TASK GOAL
Turn the lines below, from the line with "You are a GUI" through the final line, into a JSON list of strings with one string per line and no blank lines. Leave the pictures out.

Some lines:
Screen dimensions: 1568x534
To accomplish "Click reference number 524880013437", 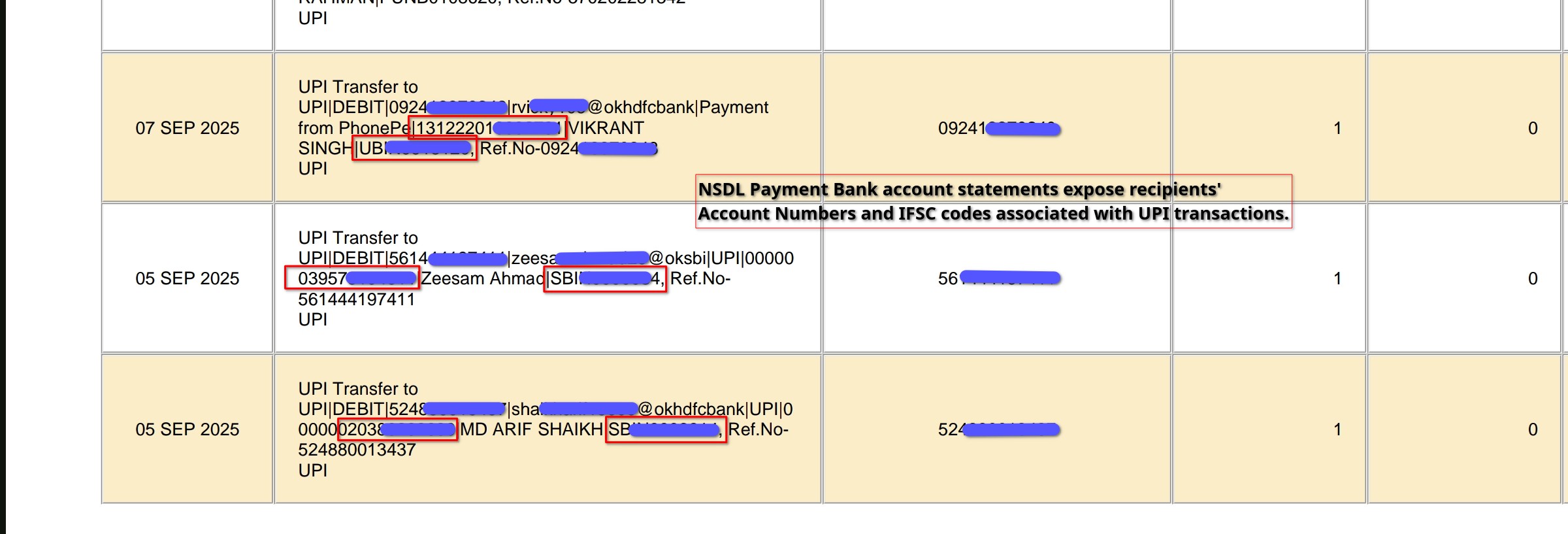I will [x=357, y=450].
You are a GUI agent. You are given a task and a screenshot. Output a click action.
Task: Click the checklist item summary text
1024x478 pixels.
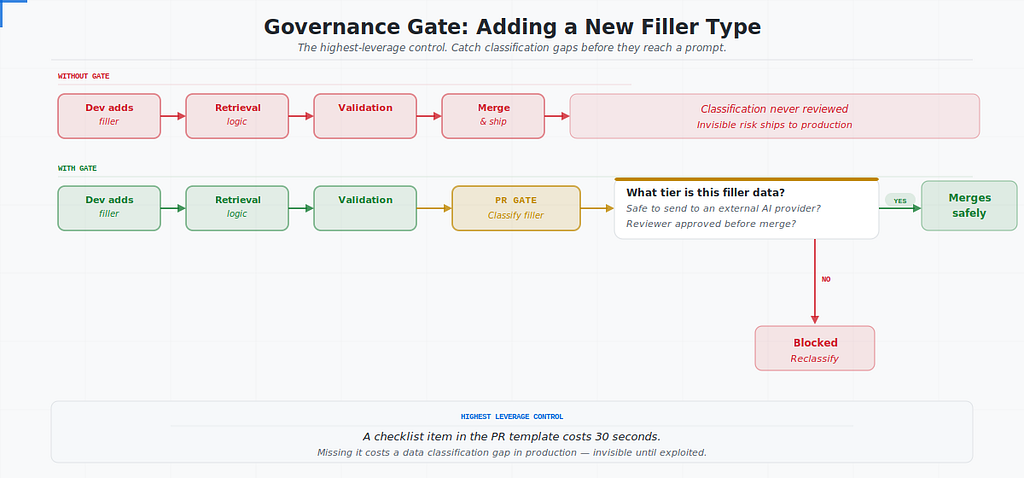(512, 437)
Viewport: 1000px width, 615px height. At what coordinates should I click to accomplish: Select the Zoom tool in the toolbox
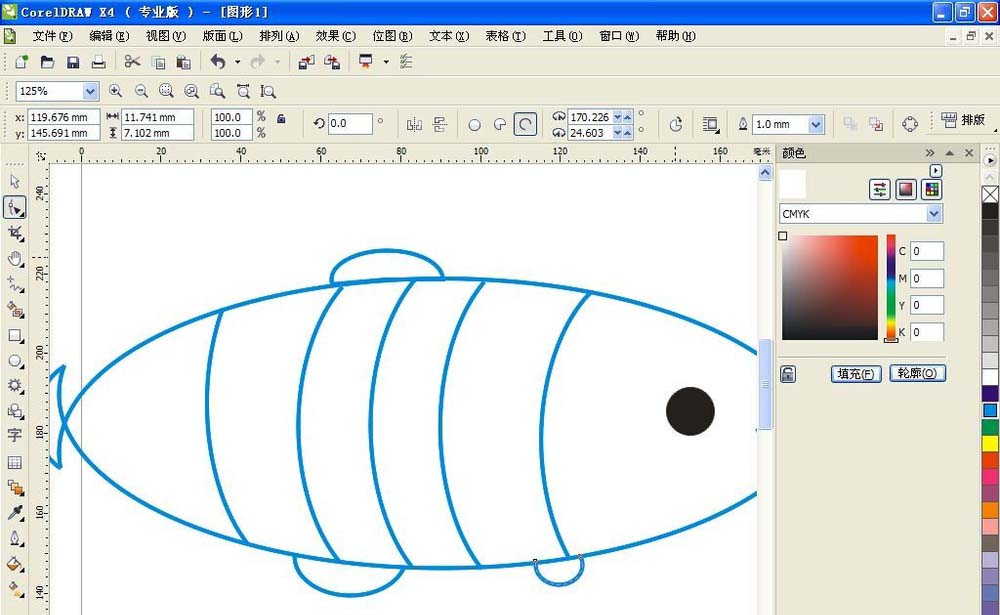coord(14,259)
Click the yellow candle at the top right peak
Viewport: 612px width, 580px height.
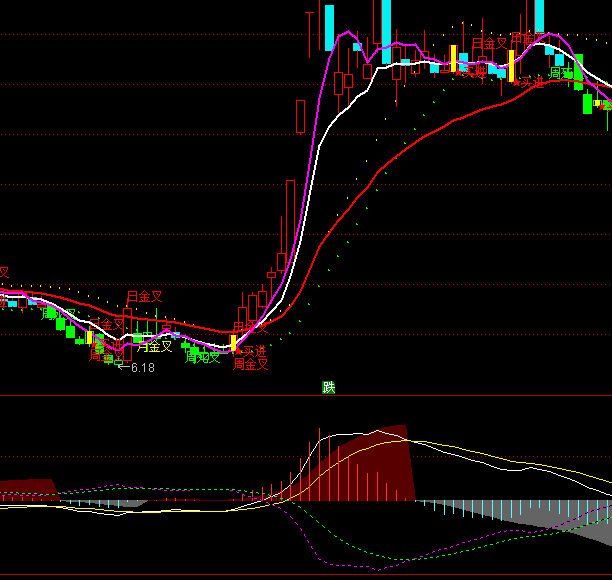point(510,63)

ANSWER TO THIS EXERCISE
[
  "You are a GUI agent. You are given a task and a screenshot. Output a click action.",
  "Task: Click the checklist item summary text",
  "1024x478 pixels.",
  "(512, 437)",
  "Viewport: 1000px width, 615px height. At what coordinates should I click to accomplish: Select the Zoom tool in the toolbox",
  "coord(14,259)",
  "Click the yellow candle at the top right peak",
  "Viewport: 612px width, 580px height.",
  "point(510,63)"
]